Return the lines below from the line with "Given: Click the 'N_PREFIX' inline code text" to the line with "pyautogui.click(x=908, y=27)", copying each one without any change.
╭──
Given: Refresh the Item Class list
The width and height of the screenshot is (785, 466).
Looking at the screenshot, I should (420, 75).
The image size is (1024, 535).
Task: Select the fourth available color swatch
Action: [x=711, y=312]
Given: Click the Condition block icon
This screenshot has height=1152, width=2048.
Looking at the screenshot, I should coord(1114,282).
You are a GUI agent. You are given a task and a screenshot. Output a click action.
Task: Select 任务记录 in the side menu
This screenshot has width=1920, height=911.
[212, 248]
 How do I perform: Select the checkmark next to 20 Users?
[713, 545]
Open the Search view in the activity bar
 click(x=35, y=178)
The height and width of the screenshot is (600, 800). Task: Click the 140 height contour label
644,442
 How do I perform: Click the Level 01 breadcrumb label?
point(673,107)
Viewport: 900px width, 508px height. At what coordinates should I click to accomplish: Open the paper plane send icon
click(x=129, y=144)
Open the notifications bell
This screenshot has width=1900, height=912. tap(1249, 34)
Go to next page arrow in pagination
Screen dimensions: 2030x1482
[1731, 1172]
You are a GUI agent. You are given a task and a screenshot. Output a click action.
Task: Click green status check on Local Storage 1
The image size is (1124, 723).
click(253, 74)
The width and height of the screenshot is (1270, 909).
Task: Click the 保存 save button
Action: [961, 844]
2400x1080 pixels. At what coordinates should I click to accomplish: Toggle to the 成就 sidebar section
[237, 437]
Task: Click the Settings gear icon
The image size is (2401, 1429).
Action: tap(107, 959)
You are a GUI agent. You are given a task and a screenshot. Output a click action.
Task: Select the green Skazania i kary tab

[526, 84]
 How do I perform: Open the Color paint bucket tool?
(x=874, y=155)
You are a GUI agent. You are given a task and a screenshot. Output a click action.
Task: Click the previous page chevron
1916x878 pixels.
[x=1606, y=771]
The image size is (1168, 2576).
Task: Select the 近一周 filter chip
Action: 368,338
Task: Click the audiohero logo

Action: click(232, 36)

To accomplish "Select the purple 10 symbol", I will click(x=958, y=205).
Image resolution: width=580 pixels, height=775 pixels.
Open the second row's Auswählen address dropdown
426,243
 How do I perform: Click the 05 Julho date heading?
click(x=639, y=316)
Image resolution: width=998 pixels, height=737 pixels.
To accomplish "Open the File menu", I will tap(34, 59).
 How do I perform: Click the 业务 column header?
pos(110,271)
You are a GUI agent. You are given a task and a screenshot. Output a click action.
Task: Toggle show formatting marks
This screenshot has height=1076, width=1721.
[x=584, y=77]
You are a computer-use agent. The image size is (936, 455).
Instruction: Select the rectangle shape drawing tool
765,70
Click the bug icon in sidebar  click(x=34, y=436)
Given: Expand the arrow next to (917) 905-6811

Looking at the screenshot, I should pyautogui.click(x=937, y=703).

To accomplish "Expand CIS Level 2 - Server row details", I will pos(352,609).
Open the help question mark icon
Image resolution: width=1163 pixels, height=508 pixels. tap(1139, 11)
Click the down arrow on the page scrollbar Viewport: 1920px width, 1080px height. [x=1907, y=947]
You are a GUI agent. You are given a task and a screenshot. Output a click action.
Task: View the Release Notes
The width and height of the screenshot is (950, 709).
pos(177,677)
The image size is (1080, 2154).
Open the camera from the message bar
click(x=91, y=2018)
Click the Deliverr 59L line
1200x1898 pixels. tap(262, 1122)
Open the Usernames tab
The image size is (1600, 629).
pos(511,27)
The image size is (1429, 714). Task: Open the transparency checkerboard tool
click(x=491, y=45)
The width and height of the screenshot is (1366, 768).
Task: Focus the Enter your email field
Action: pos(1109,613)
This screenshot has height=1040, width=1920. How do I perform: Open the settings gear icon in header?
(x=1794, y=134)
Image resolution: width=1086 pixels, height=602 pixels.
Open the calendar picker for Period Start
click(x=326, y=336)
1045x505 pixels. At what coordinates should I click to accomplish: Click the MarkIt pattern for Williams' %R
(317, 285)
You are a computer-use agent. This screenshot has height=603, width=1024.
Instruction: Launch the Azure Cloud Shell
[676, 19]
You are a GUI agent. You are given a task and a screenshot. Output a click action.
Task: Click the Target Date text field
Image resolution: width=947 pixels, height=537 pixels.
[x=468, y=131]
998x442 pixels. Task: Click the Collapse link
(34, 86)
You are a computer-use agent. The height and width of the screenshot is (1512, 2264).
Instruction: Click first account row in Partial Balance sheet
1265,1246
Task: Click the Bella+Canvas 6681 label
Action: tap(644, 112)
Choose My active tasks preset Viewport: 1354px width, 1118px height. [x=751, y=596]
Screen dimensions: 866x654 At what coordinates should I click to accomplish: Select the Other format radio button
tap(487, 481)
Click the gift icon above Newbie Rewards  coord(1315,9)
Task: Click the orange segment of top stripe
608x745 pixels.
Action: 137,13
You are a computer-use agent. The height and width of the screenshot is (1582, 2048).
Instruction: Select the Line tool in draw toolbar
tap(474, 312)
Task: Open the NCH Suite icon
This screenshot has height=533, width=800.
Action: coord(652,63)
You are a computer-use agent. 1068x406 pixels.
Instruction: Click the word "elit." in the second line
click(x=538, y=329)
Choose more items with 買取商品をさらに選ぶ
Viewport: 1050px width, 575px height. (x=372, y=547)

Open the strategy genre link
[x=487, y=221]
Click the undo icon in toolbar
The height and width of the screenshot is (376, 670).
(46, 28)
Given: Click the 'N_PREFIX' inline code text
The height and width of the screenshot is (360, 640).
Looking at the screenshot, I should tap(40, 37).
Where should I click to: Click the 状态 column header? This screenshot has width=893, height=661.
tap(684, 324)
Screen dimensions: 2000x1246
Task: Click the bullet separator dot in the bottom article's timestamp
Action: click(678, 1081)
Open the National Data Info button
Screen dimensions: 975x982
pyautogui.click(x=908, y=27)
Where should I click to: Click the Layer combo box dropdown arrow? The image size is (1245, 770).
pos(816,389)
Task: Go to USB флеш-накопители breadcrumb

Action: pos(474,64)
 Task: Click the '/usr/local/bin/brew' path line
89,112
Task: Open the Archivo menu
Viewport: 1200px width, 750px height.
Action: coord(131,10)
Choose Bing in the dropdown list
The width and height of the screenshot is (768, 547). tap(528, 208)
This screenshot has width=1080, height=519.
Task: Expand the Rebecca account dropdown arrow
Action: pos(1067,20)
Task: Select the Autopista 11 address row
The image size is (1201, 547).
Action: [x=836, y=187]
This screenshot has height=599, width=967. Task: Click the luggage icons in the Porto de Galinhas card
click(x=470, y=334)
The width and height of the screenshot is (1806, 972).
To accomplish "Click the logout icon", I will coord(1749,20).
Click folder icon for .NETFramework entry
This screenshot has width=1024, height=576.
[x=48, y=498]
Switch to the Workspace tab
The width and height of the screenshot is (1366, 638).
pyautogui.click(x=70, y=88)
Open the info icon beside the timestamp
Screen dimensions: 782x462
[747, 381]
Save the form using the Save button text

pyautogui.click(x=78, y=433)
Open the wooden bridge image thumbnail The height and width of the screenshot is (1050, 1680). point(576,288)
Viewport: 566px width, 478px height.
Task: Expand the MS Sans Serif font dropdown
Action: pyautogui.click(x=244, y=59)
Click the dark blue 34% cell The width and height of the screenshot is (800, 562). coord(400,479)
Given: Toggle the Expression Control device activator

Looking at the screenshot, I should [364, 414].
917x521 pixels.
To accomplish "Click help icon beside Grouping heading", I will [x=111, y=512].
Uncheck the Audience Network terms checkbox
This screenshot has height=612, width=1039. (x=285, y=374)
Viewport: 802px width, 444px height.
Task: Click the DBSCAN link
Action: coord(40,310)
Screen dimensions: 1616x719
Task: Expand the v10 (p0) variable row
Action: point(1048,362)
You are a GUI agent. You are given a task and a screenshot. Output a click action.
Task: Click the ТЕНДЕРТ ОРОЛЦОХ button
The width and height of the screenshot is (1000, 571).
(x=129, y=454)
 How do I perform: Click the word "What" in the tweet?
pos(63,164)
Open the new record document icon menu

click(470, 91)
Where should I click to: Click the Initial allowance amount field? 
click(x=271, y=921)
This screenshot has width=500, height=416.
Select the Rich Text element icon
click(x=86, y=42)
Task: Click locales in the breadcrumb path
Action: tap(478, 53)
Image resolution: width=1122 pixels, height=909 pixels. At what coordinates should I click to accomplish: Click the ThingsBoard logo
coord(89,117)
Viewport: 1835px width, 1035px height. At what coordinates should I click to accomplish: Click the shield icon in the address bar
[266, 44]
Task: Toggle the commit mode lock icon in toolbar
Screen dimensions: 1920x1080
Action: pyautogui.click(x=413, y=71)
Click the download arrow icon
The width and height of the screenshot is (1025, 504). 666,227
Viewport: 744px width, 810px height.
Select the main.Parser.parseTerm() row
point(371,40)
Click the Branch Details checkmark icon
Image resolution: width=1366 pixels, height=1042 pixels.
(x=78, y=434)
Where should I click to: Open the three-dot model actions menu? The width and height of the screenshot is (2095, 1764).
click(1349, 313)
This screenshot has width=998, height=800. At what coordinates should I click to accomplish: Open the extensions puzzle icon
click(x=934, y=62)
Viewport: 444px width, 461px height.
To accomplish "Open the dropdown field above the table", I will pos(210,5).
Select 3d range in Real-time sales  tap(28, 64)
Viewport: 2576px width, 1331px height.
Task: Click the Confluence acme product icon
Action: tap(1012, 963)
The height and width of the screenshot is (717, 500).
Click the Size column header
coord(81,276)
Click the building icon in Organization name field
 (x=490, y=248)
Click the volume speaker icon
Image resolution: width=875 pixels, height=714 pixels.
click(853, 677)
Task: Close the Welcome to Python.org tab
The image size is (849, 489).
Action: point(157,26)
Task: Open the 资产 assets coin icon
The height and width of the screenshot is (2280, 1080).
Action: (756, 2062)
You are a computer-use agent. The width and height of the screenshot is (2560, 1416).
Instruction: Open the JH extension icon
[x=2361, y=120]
╰──
SOLUTION TO THIS PROBLEM:
Given: Click the 'N_PREFIX' inline code text
The height and width of the screenshot is (360, 640).
Looking at the screenshot, I should tap(40, 37).
Where should I click to: Click the 状态 column header? This screenshot has width=893, height=661.
tap(684, 324)
Screen dimensions: 2000x1246
Task: Click the bullet separator dot in the bottom article's timestamp
Action: click(678, 1081)
Open the National Data Info button
Screen dimensions: 975x982
pyautogui.click(x=908, y=27)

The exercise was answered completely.